[[ Exercise material open ]]

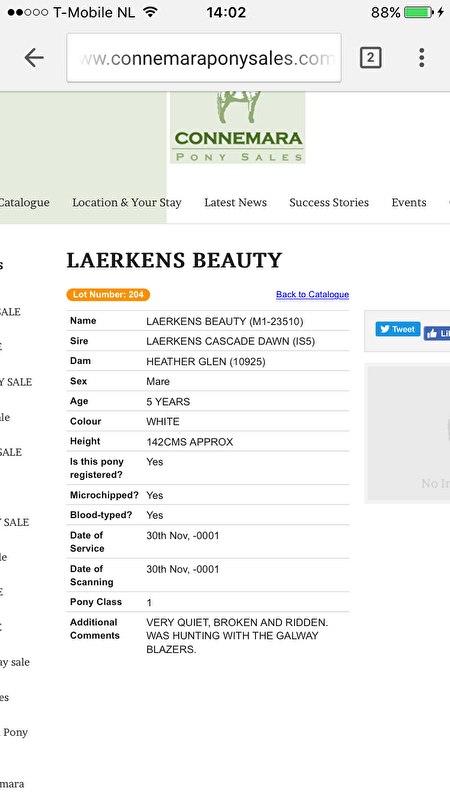
Task: Follow the Back to Catalogue link
Action: point(313,294)
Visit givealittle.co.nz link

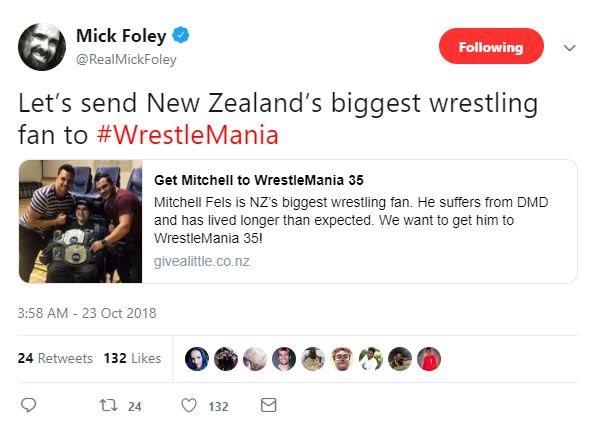pos(200,260)
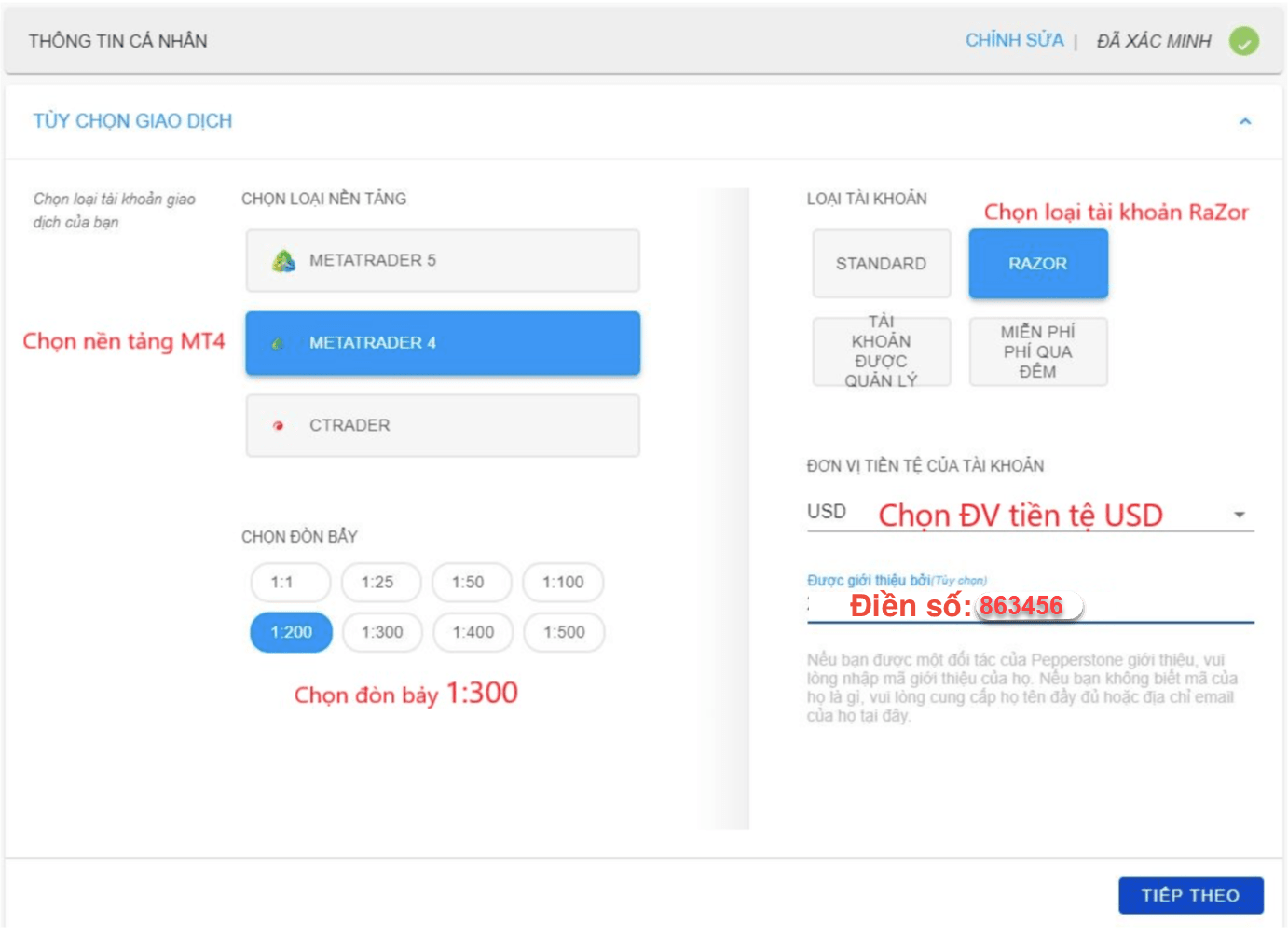Click the MetaTrader 4 logo icon
This screenshot has height=936, width=1288.
278,343
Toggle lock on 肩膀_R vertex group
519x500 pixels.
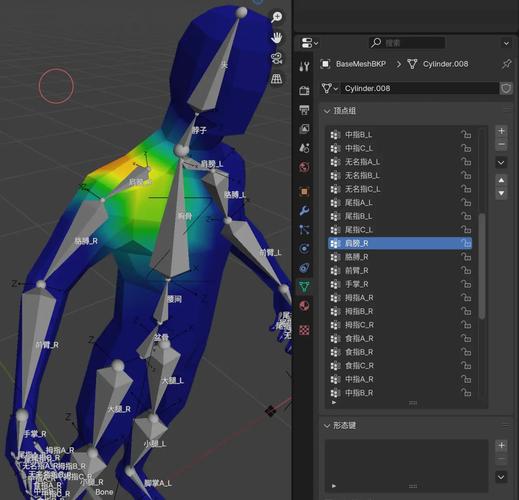coord(466,243)
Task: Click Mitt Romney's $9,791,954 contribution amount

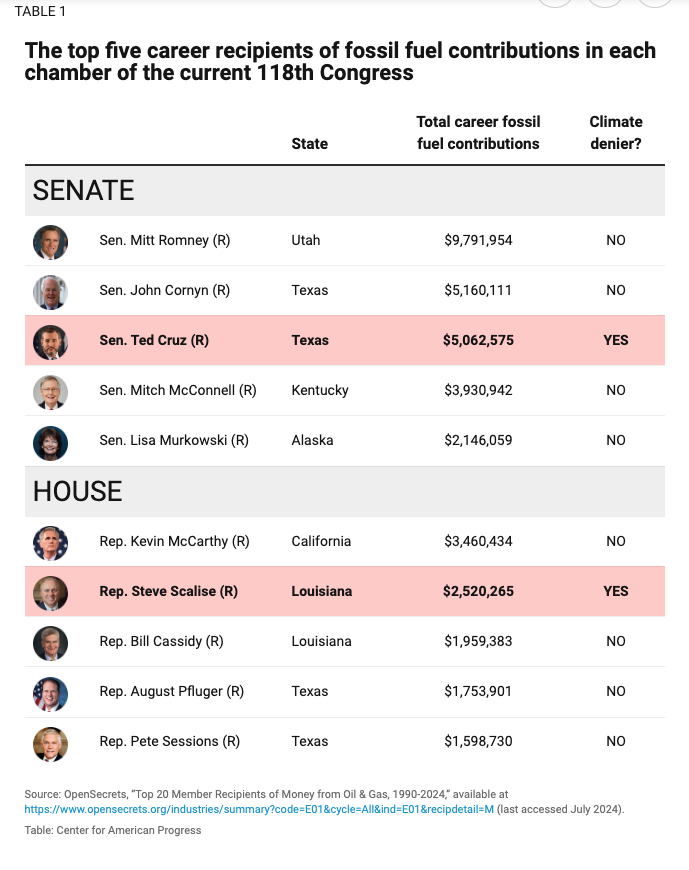Action: click(x=478, y=241)
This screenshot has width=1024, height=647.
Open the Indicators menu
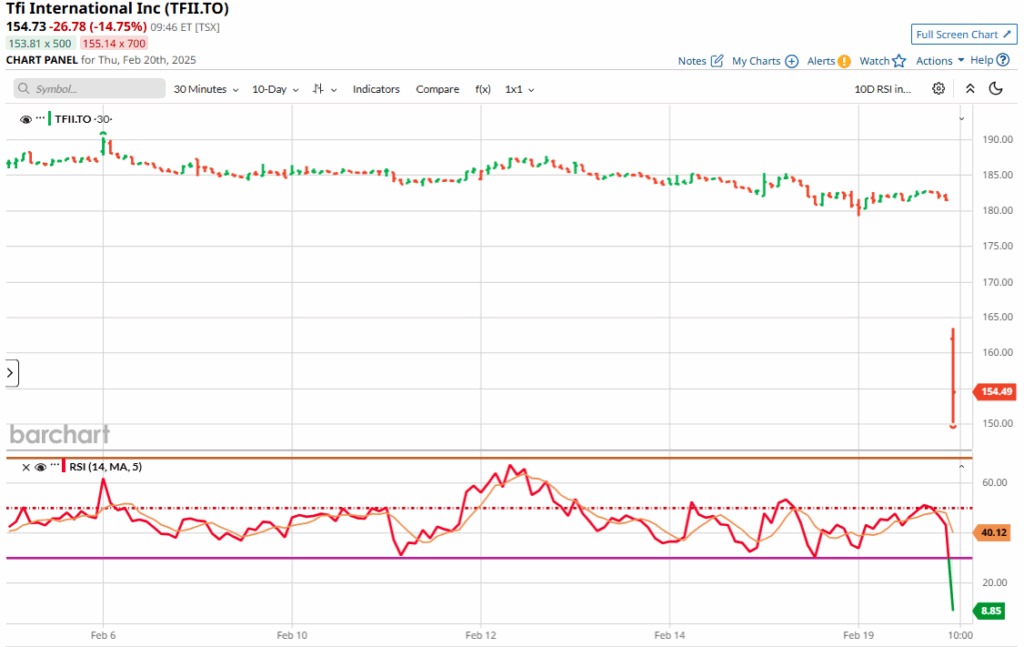(376, 89)
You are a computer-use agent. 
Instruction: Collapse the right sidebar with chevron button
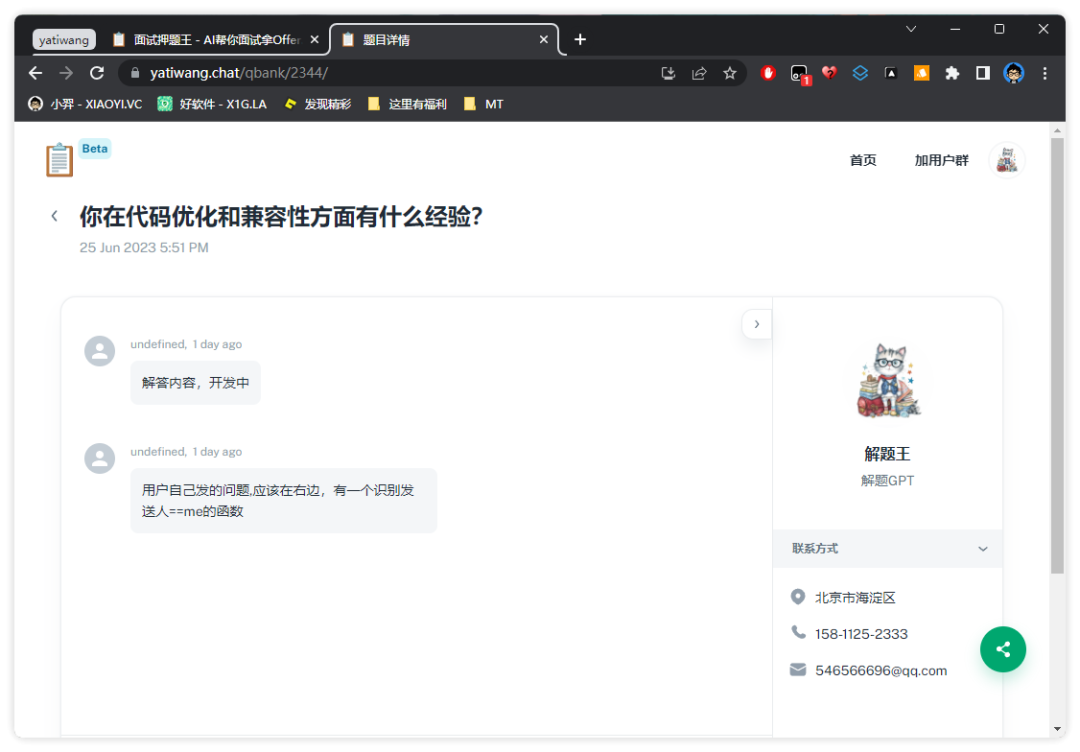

[[ Exercise material closed ]]

Write the lines from the line containing "Visit givealittle.co.nz link" through the last line of the data out again exactly, and only those lines; pictures stay out.

Visit givealittle.co.nz link

pos(200,260)
Click the MetaTrader 4 logo icon
This screenshot has height=936, width=1288.
278,343
Toggle lock on 肩膀_R vertex group
519x500 pixels.
coord(466,243)
Task: Click Mitt Romney's $9,791,954 contribution amount

Action: click(x=478, y=241)
This screenshot has width=1024, height=647.
Open the Indicators menu
(376, 89)
You are a computer-use agent. 
Instruction: Collapse the right sidebar with chevron button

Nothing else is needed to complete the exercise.